● **EXERCISE OBJECTIVE**: Scan the entries for lines with the word "Clear", then copy those lines.

* * * * * * *

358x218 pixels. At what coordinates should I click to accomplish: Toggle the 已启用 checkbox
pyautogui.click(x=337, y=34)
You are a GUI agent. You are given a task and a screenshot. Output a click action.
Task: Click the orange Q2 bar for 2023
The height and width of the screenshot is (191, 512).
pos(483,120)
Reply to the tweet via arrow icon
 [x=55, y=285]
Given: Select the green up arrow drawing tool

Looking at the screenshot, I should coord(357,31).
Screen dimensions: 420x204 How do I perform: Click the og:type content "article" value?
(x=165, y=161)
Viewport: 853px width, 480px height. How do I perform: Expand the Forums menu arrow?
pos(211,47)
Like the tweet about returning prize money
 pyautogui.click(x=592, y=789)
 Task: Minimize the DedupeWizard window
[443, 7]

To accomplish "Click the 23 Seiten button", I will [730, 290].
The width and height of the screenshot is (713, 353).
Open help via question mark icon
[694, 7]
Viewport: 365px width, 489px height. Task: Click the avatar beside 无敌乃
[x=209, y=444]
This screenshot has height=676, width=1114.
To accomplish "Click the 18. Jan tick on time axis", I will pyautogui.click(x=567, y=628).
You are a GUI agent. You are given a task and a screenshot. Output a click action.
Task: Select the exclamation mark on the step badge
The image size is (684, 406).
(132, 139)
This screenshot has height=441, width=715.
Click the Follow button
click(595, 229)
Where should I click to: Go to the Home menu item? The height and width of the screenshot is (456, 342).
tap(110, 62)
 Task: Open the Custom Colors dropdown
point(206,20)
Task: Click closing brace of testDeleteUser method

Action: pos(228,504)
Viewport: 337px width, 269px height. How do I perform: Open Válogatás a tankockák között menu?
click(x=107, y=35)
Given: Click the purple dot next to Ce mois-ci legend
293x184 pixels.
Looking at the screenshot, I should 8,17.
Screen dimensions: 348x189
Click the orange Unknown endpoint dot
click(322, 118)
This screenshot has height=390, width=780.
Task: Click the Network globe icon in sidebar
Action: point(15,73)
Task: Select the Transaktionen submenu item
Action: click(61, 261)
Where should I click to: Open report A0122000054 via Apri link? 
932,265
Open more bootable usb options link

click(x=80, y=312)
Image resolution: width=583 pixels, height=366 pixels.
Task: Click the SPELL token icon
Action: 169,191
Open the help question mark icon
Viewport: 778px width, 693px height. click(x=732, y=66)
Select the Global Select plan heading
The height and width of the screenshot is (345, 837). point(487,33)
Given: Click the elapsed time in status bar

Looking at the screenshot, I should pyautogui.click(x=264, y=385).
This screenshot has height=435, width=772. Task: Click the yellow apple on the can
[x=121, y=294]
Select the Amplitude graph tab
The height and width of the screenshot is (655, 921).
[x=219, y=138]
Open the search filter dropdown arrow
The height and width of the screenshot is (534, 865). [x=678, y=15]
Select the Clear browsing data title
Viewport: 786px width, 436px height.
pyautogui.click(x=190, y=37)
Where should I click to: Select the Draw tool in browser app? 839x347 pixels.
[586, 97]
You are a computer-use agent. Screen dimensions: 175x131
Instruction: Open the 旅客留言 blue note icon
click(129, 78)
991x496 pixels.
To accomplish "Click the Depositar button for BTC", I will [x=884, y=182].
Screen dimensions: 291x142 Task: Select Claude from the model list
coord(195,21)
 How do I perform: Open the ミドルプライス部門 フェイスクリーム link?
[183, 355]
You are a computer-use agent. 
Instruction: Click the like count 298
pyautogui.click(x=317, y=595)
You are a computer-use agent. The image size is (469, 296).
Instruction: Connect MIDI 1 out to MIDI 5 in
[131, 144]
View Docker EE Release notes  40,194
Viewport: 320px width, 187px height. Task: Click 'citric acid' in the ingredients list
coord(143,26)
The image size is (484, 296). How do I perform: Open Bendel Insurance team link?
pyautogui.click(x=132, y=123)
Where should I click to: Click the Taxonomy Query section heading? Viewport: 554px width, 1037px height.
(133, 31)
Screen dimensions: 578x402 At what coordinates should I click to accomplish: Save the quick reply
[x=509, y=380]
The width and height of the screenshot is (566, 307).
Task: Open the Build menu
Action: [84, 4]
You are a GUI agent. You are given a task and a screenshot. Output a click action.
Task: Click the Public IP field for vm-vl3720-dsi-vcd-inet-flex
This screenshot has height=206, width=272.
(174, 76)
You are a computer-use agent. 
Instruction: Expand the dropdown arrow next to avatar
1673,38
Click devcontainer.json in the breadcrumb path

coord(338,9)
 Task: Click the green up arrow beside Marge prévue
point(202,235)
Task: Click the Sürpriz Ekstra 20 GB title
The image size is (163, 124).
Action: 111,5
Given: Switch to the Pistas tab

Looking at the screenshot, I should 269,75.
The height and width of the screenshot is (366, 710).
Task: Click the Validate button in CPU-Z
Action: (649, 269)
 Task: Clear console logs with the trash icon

* * * * * * *

● **OUTPUT BELOW**:
Select the Clear browsing data title
 Task: Clear console logs with the trash icon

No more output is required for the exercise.